How to complete this task: In the records below, the line with "Task: Go to next page arrow" and every line after it must be written out exactly; no pictures belong in the result.

[Data to use]

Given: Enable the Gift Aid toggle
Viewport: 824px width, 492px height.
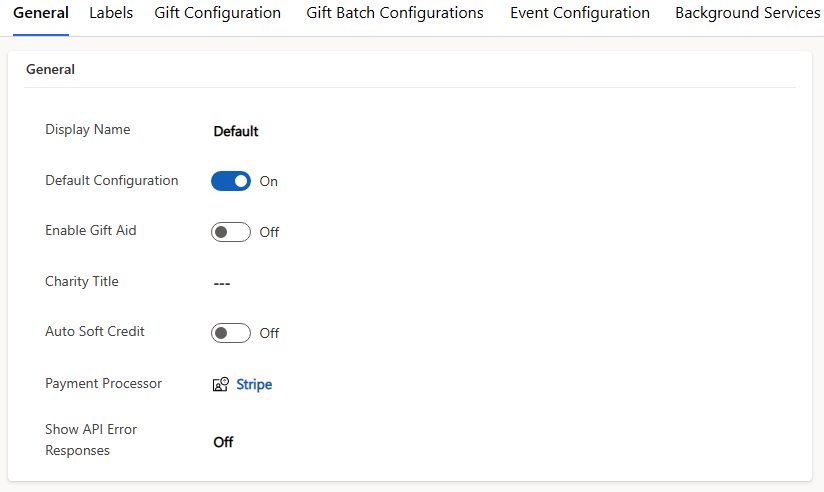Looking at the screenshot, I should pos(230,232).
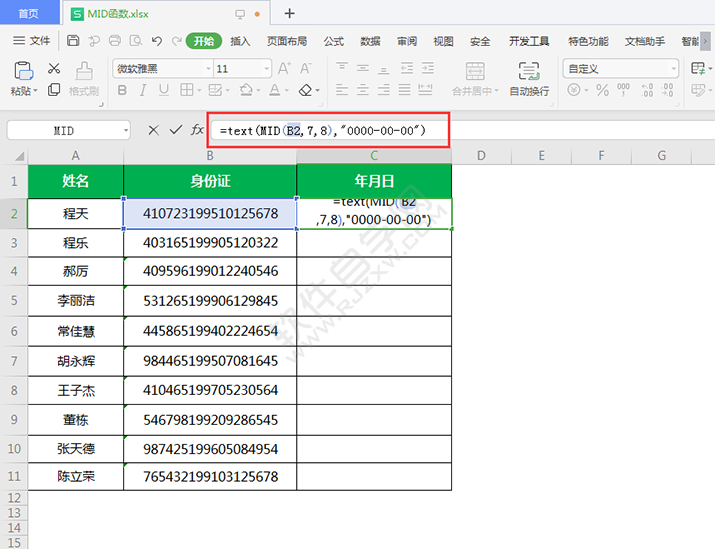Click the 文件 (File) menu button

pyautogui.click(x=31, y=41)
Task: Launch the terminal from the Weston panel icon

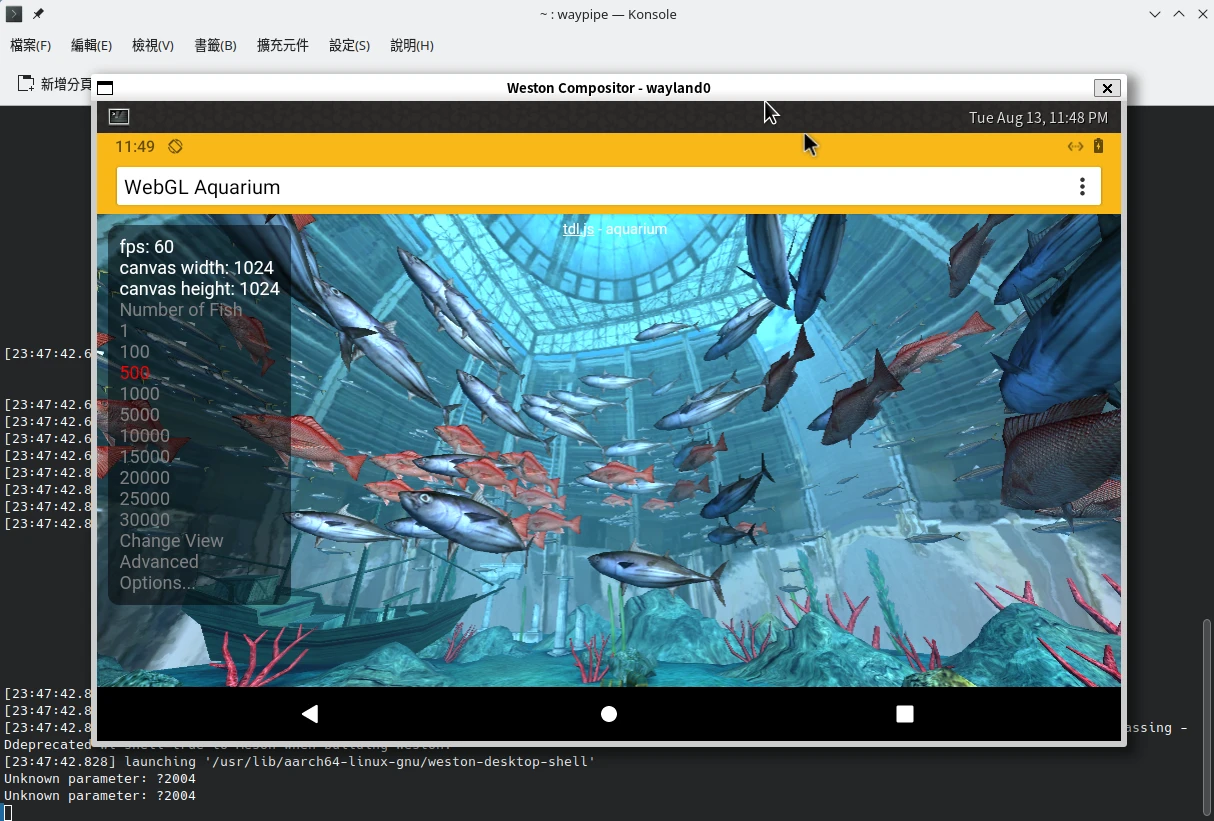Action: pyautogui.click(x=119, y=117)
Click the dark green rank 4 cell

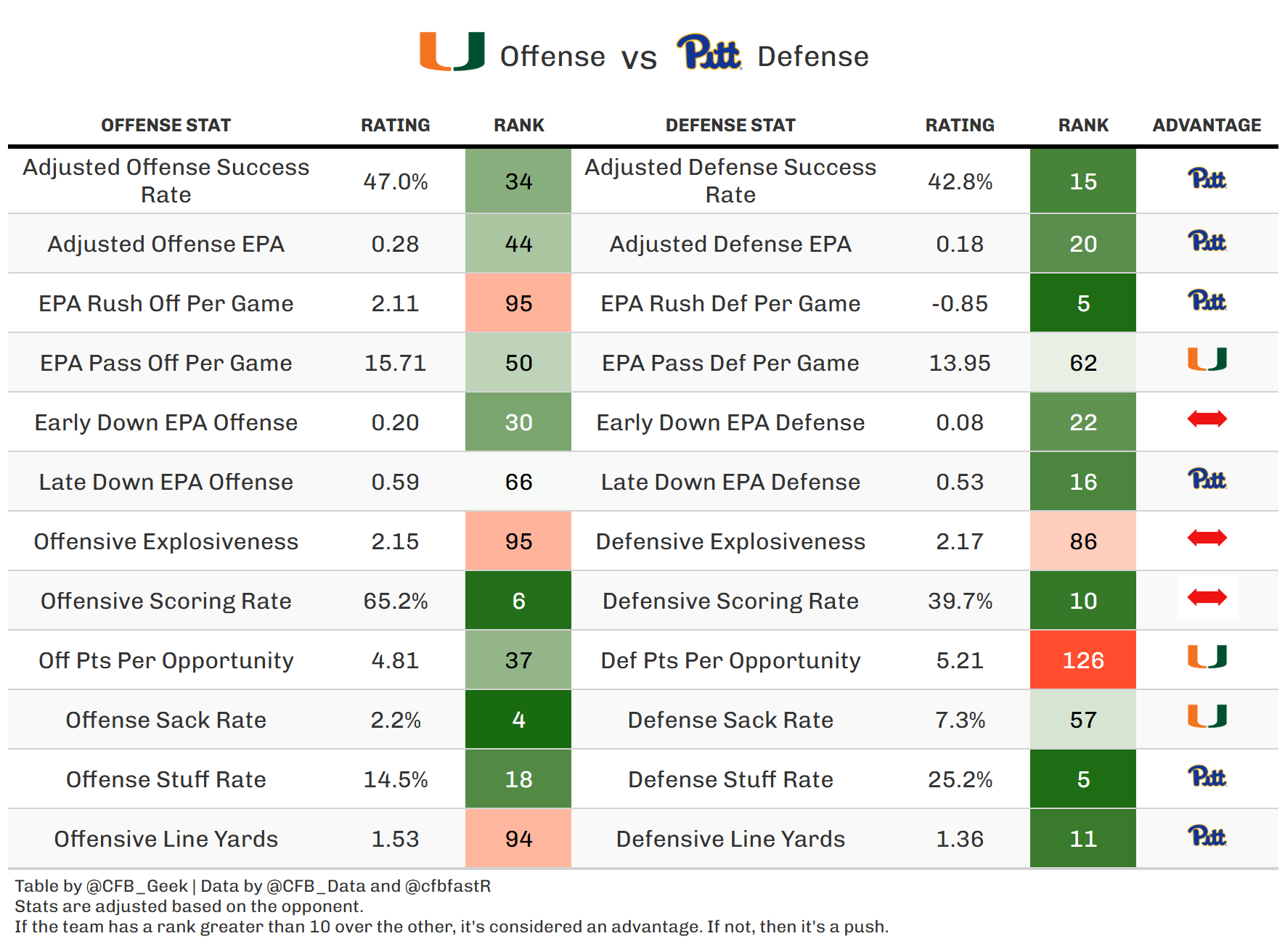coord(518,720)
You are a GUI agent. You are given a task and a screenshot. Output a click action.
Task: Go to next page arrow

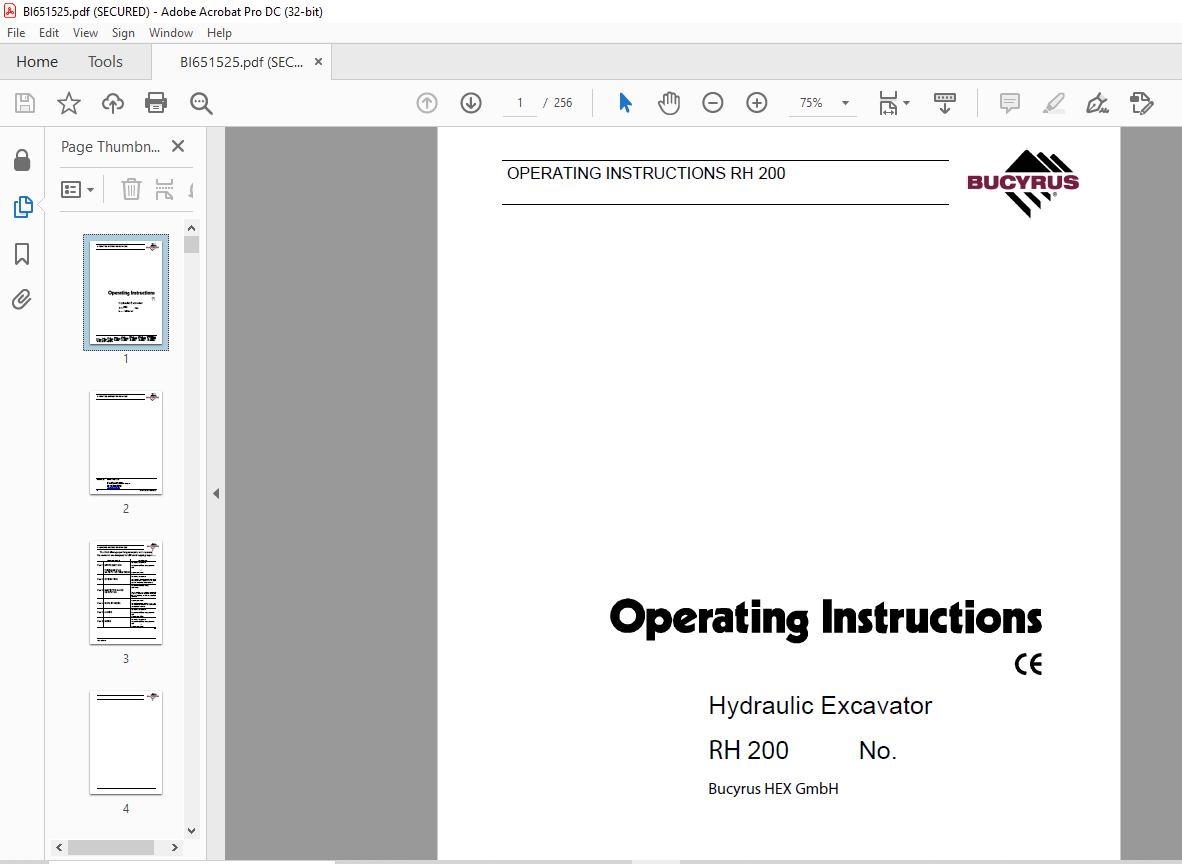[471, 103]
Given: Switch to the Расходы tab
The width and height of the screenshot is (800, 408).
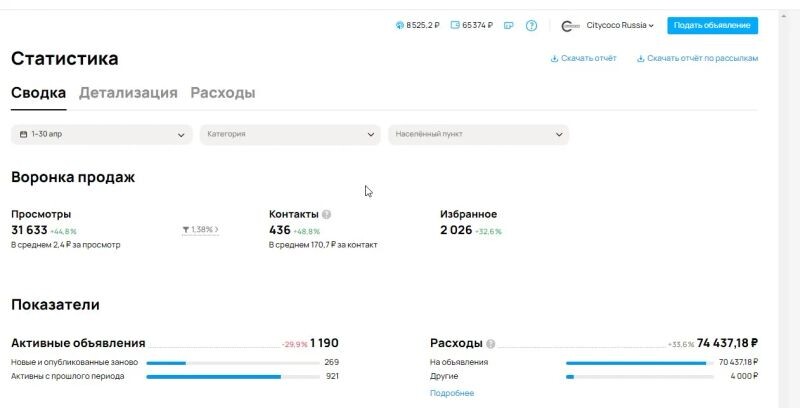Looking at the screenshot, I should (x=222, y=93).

[/Data to use]

Answer space:
Task: Go to next page arrow

[471, 103]
Given: Switch to the Расходы tab
The width and height of the screenshot is (800, 408).
Looking at the screenshot, I should (x=222, y=93).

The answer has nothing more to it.